Collingwood's Clara Alex jumped through hoops to earn her dream spot at one of the world's best circus schools

A Collingwood teen ran away to join the circus — and so far, she’s loving it.

Clara Alex, 18, started full-time classes at the ultra-exclusive École nationale de cirque (National Circus School) in Montreal last September. After just one semester, she said the experience has been “life changing.”

“The school is really cool, I am really enjoying it here,” said Alex. 

However, not only has Alex had to adjust to life away from home like any teenager venturing into higher education, but on top of that, she has had to learn a whole new language as the majority of her classes are held in French.

“Every single day I have to relearn how to communicate,” she said. “It has been a challenge, but fun.”

Alex was one of only two silk specialists in the world to be offered a spot in this year’s class. The National Circus School, which works with Cirque du Soleil, only accepts 25 students per year — it’s an acceptance rate lower than Harvard. 

The three-year program includes circus training, academics, and classes in acting, dancing and singing. She will graduate with a degree in circus arts and, she hopes, a spot in a Cirque du Soleil show. 

“I always knew I wanted to do something on stage, but I was never a good enough singer,” she laughed. “So I thought, maybe this is it.”
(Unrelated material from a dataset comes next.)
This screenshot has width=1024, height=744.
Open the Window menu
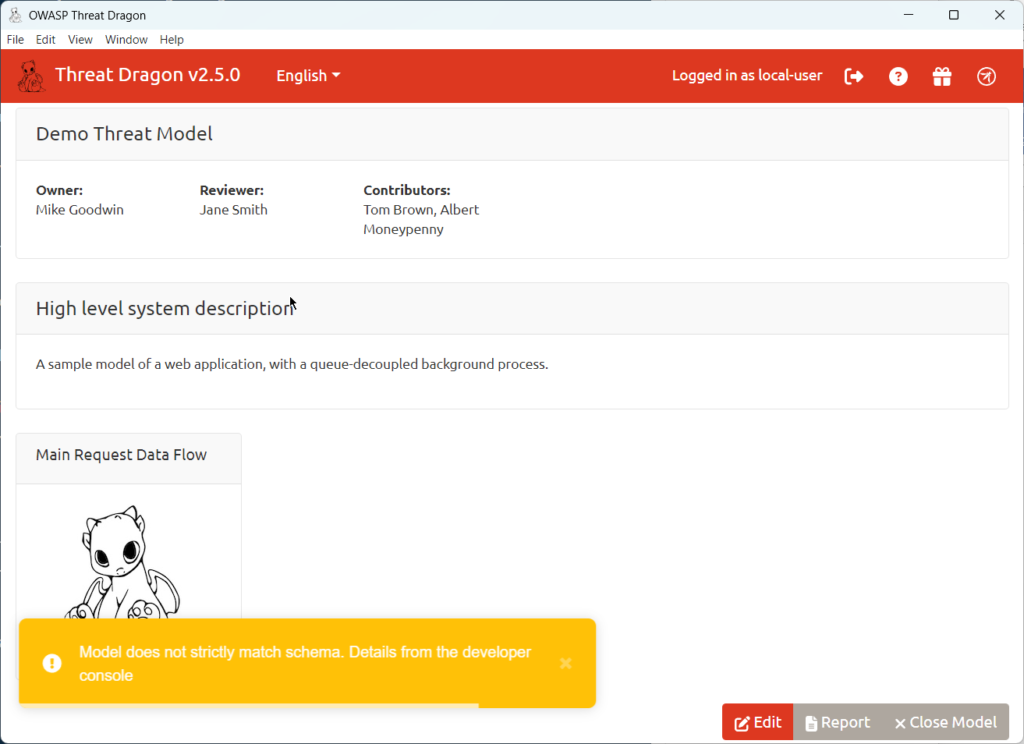click(x=126, y=40)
But to get there, it will take hard work and dedication. 

Alex starts her day with conditioning at 8 a.m. before heading off to dance class. After lunch, she has time to work on an apparatus of her choice — Alex usually picks hula hooping or clowning — and then attends a flexibility class. After a full day of circus, she has her academic courses, which range from health and security and learning how to tape injuries, to history, philosophy, and rationality. 

Last semester, they also had something called Creation Week, where five world-class directors were brought into the school to work with a group of students and put together three 10-minute presentations in one week. 

“It’s a lot. It’s very full, the schedule is high-demand,” she said. “They expect a lot because you’re the best.” 

Alex said that last point has been the most humbling part of the whole experience. Students come from all over the world to audition for the program and only very few get accepted. 

“It’s such an honour in the circus world,” she said. “It’s so cool… you’re looking at some of the best people coming into circus right now.”

Another thing that was new to her was learning all the different apparatuses in circus. Alex is an aerial artist that performs on silks, but there are other aerialists, like swinging trapeze, cloud swing, aerial traps, and dance trapeze. Then there are the ground circus artists, like wire walkers, hand balancers, jugglers and hoop divers — not to be confused with hula hoopers, who are different from the unicyclists and acro-bikers. 

“I am still learning so much about the circus world, but it’s really impressive,” said Alex. 

But at the end of the day, she still loves her silks the most. “Anytime I am free training at the end of the day I am always on the silks,” said Alex. 

The Collingwood native had always been artistic. She started in theatre, but when she discovered aerial silks she was drawn to circus because of the high level of athleticism it required. After a single class at the Collingwood Circus School in 2016, she became wrapped up in the artistic sport. 

“I love the feeling of it, dropping through the air. It feels like flying,” she said. “The audience’s reaction as well.”

In 2019, Alex also published her debut novel, Partly Cloudy. Written when she was just 14-years-old, the novel explores sensitive topics that surround teenagers growing up in a digital era and the unique challenges they face. 

Despite spending her days throwing her body dozens of feet above the air, she said that experience was up there as one of the scarier things she’s ever done, emotionally. 

“Writing poetry is emotionally vulnerable and to put that my next goal was to get into this school on the back of the book was also scary,” she said. “Writing that book showed me that I could take some of my greatest pains and turn them into art.”